Nurses are more aware than the general public of this data, and many do not feel that the low effective rate of the vaccine warrants the health risk.
Is Powers some kind of crazy anti-vaxxer cherry-picking scare-stats? I have no idea! I do know that she's certainly not alone among health care workers, at a time when flu-shot mandates are spreading faster than, well, Hepatitis B.
But are there potential benefits to mandatory flu vaccines? Of course!
A study conducted by researchers at Yale School of Public Health in Connecticut, where a flu-shot law took effect in 2010, found that immunization rates among day-care-age children in the state rose to 84.1% in the 2012-2013 school season, compared with 67.8% in the season before the law took effect.
And the rate of influenza-related hospitalizations fell 12%, to 51.5 cases per 100,000 children of day-care age, in 2012-2013 from five years earlier. That was the largest decline among a group of 11 states that compile similar data, the study found. And among all people in Connecticut hospitalized for flu, the percentage of patients who were children fell to 2.9% from 6.7%. The researchers attributed Connecticut's relatively better performance to the vaccination requirement in child-care settings.

## Exercise data:
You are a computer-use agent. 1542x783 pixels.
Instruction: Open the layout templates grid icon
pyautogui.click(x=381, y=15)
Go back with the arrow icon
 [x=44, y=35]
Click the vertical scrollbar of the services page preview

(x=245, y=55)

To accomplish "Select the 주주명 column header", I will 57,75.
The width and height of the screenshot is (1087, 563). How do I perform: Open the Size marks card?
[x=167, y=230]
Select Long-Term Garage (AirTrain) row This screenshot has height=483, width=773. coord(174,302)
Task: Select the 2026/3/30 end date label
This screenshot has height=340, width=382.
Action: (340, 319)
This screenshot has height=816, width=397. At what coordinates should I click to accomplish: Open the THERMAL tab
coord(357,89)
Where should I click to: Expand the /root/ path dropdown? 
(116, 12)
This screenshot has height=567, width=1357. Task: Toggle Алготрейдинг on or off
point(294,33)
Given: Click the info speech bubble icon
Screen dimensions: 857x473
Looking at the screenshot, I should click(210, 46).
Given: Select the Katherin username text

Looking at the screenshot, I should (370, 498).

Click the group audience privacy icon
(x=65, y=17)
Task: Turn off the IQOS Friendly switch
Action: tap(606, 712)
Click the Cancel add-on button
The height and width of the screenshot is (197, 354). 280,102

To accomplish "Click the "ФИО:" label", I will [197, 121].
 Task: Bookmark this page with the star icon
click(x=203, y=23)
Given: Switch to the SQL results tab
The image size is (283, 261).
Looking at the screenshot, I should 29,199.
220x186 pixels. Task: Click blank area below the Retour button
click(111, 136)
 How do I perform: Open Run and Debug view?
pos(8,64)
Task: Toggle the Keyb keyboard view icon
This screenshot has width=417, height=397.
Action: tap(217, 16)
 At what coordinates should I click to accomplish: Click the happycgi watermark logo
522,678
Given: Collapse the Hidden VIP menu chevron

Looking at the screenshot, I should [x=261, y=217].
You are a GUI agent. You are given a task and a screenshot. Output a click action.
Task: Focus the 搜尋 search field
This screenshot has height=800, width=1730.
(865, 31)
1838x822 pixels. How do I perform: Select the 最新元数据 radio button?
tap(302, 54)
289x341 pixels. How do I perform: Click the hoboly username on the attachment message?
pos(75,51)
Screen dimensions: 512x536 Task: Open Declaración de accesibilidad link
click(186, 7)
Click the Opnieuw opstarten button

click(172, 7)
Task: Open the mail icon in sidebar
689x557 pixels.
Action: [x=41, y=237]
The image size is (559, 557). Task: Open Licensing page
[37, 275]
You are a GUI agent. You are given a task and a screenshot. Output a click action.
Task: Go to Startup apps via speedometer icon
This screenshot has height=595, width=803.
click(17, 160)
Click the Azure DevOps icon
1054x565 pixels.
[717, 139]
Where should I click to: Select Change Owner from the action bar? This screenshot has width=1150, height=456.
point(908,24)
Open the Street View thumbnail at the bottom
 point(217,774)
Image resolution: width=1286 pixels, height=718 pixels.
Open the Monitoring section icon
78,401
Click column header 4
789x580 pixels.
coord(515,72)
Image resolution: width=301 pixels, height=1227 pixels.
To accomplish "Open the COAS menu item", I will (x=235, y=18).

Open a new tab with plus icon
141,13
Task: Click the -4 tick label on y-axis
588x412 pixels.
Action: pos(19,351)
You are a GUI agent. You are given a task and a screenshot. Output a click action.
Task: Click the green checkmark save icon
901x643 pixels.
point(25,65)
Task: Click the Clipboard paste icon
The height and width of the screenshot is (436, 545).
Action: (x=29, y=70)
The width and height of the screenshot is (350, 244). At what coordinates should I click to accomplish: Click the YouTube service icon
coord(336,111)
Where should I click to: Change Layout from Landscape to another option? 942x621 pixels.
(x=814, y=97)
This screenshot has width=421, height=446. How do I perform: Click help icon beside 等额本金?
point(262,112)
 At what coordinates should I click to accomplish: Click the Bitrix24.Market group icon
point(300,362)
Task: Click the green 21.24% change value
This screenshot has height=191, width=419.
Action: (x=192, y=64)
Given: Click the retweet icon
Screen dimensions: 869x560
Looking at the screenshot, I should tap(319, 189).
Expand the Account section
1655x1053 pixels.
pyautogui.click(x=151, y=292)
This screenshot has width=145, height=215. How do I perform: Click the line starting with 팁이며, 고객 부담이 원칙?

## Exercises to complete:
[1] In the passage on flu-shot mandates, what share of day-care-age children in Connecticut were immunized in the 2012-2013 season?
[2] Continue the passage on flu-shot mandates, starting after its last sentence.

## Replies:
[1] 84.1%

[2]
You will find similar happy endings invoked in dissent-free pieces of journalistic advocacy such as this recent bit in Time magazine. But what these articles (and there are lots of them) rarely grapple with is the possibility that parents fed up with being told what more to inject into their children will simply opt out of the penalizing institutions altogether, creating dangerous clusters of under-vaccination. Yes, we should blame silly people for believing vaccines cause autism and then acting recklessly on those beliefs, but if your goal is to increase vaccination rates, continuously adding new mandates seems counter-productive.
And let's not forget that effectiveness is not the only way we judge policy in a free society, particularly when that policy imposes a medical procedure under significant penalty. America would produce physically healthier children if the government mandated drug-testing for all expectant mothers, yet we rightly recoil from such intrusiveness (well, most of the time). Even nationalizing the current state and local immunization mandates is still seen as an invasion too far, from the president on down. Locating the proper line between intervention and recommendation, between herd immunity and individual agency, between protecting children and Protecting the Children, is difficult for everybody, not just libertarians.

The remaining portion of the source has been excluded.